A sudden wind gust blew Evan’s shirt above his belly. He fidgeted a bit from the cool and adjusted his sun glasses. Leaves again bloomed from sturdy branches, livening up the landscape as they do each spring in Cosica.
Stretching, Evan caught the bark of a low hanging branch and swung off of the ground. His body rocked in and out and in and out of the slowing wind gusts. The sun was finally beginning to sneak its rays from behind the unending clouds above.
The thoughts in his head never ceased to amaze others. At 18, he was still learning the affect he could have on not only his peers, but adults. Swinging forward he landed solidly like the gold medalists he had watched in the most recent Olympics. He remembered clapping when the American women received their silver medallions. His father clasped his hands on Evan’s shoulder and told him, “Son, never applaud second.”
When he arrived back home, his taste buds were awakened by the scent of apple pie just removed from the oven.
“Is that you Evan?” his mother called. She called spoiling her only son a necessity of motherhood.
“Who else would it be,” he replied, “a burglar?” As he entered the kitchen, he removed his black beanie and placed it on the dinner table.
“Is it cool enough for that hat out there still?”
“I told you, I use it to block the sun.”
She returned, “But you have such beautiful hair.” She thought he was insecure about his hair for no reason other than he “hid” it behind cloth. Fool’s fashion she thought. She continued, “One day you’ll have a wife and a job that won’t let you wear that silly thing all day. When’s the last time you cleaned it anyway? Here, let me put it in the wash.”
Evan, unaffected by his mother’s small talk, plowed face first into the apple pie she had planted on the table. Mid-chew he spoke up in a monstrous voice, “If this were a pie eating contest,” he paused to swallow, “I’d beat everybody in my weight class hands down. Hey maw, you got something to chase this down with?”

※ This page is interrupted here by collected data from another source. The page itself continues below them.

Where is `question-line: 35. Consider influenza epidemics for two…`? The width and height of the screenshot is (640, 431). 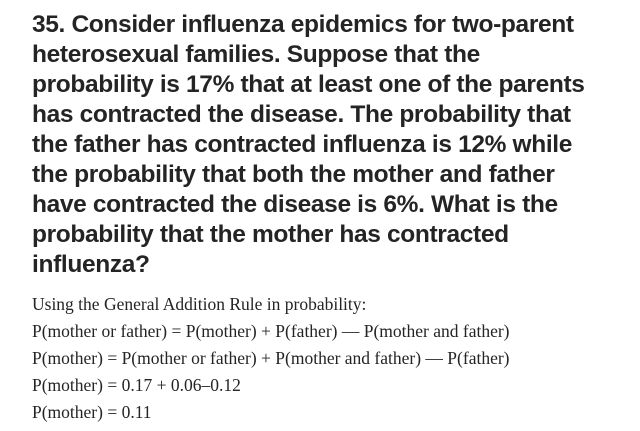
question-line: 35. Consider influenza epidemics for two… is located at coordinates (303, 24).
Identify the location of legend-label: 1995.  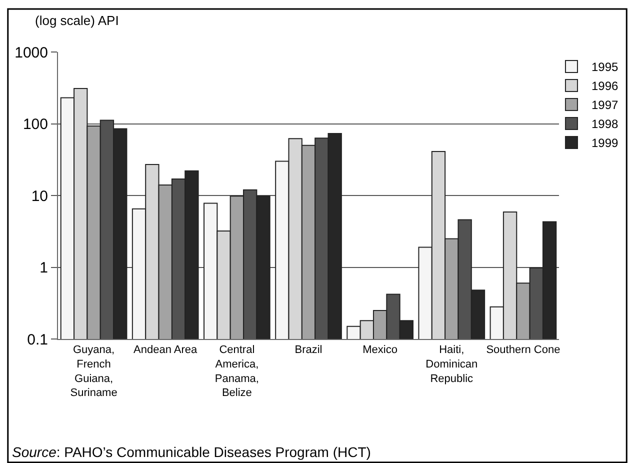
(605, 67).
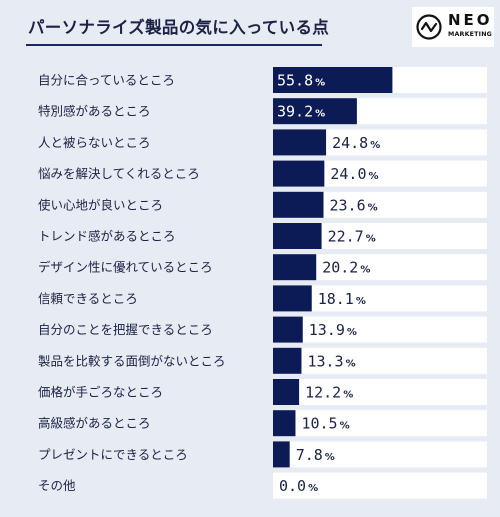  I want to click on title-underline, so click(174, 45).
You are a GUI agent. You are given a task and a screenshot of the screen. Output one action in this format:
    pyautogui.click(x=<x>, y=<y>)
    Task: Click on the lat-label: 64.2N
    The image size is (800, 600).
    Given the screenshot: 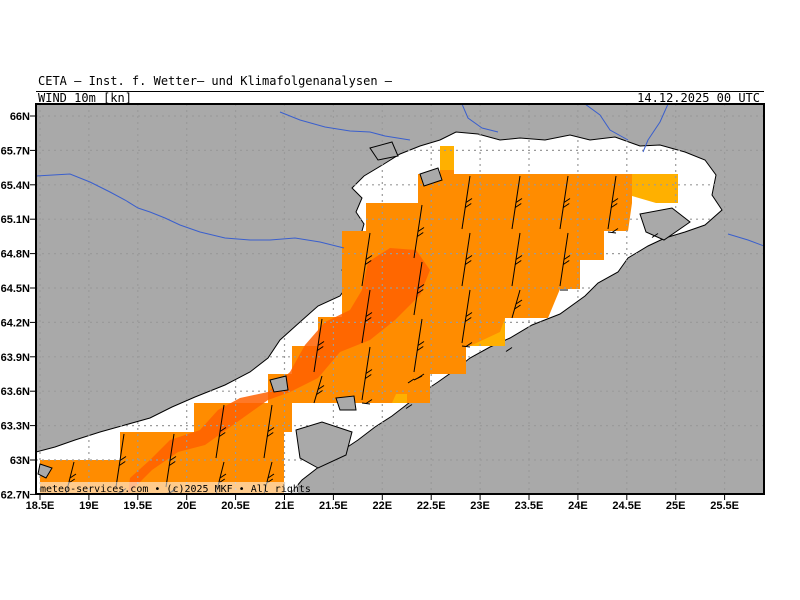 What is the action you would take?
    pyautogui.click(x=16, y=323)
    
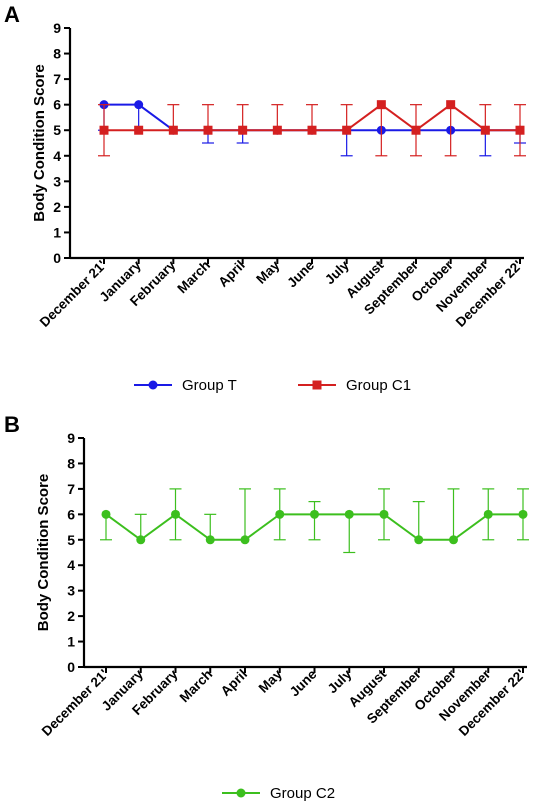 The width and height of the screenshot is (550, 808). Describe the element at coordinates (12, 424) in the screenshot. I see `panel-letter: B` at that location.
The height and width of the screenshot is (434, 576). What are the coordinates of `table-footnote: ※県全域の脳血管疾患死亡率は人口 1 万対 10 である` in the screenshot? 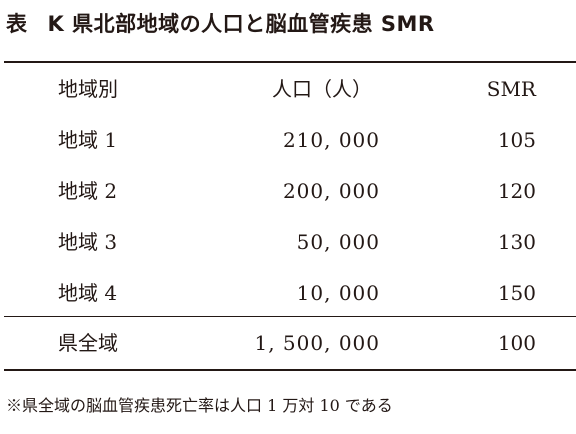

Speaking of chasers, she could use a drink. “There’s milk in the fridge, you’re a big boy, get it yourself,” she said while wondering if her husband would be working late tonight.
“I’m having a girlfriend over tonight maw. It’s just Betha, so no big deal.” said Evan.
“When you learn to ask, maybe I’ll learn to say yes.”
Betha had thus far been a bad influence on Evan, but like he says I make my own decisions, or sometimes I can think for myself.
They were friends more so than anything else, but every girl is a girlfriend, whether they were aware or not.
“You remember when you smoked your first joint?” Betha said in a whimsical voice.
“It was with you,” Evan replied, “it was ok I guess.”
“You looked so goofy. And remember you kept coughing for like thirty seconds! I thought you were about to die, you – couldn’t – breathe!” She said animatedly while puffing out laughter between words.
“Shut it.” Evan looked out into the distance as the two enjoyed the view from their favorite tree, two blocks from Betha’s house. Betha was always the faster climber and could scale to a height of twenty-five feet before Evan could climb halfway to her. He methodically made his way up and would sit right next to her.
They looked like two, brown-skinned black birds. Soon though, the tree would fill and they would have to find a new kick-it-spot for the warmer months.
“Carmen wants me to be her boyfriend.”
“So,” snapped Betha, “why don’t you?”
“I don’t know, I might still, but I thought you should know first.”
“She’s a hoe. And you are too, fool.”
“What are you talking about?” questioned Evan.
“I just thought you should know,” Betha said while dismounting from the branch and climbing down the limbs toward the earth. “You’re a loser,” her voice carried in Evan’s ear like an echo.
His fingers stroked his beanie, sliming along the intricately woven patterns. To Evan’s credit, he knew how to end a relationship.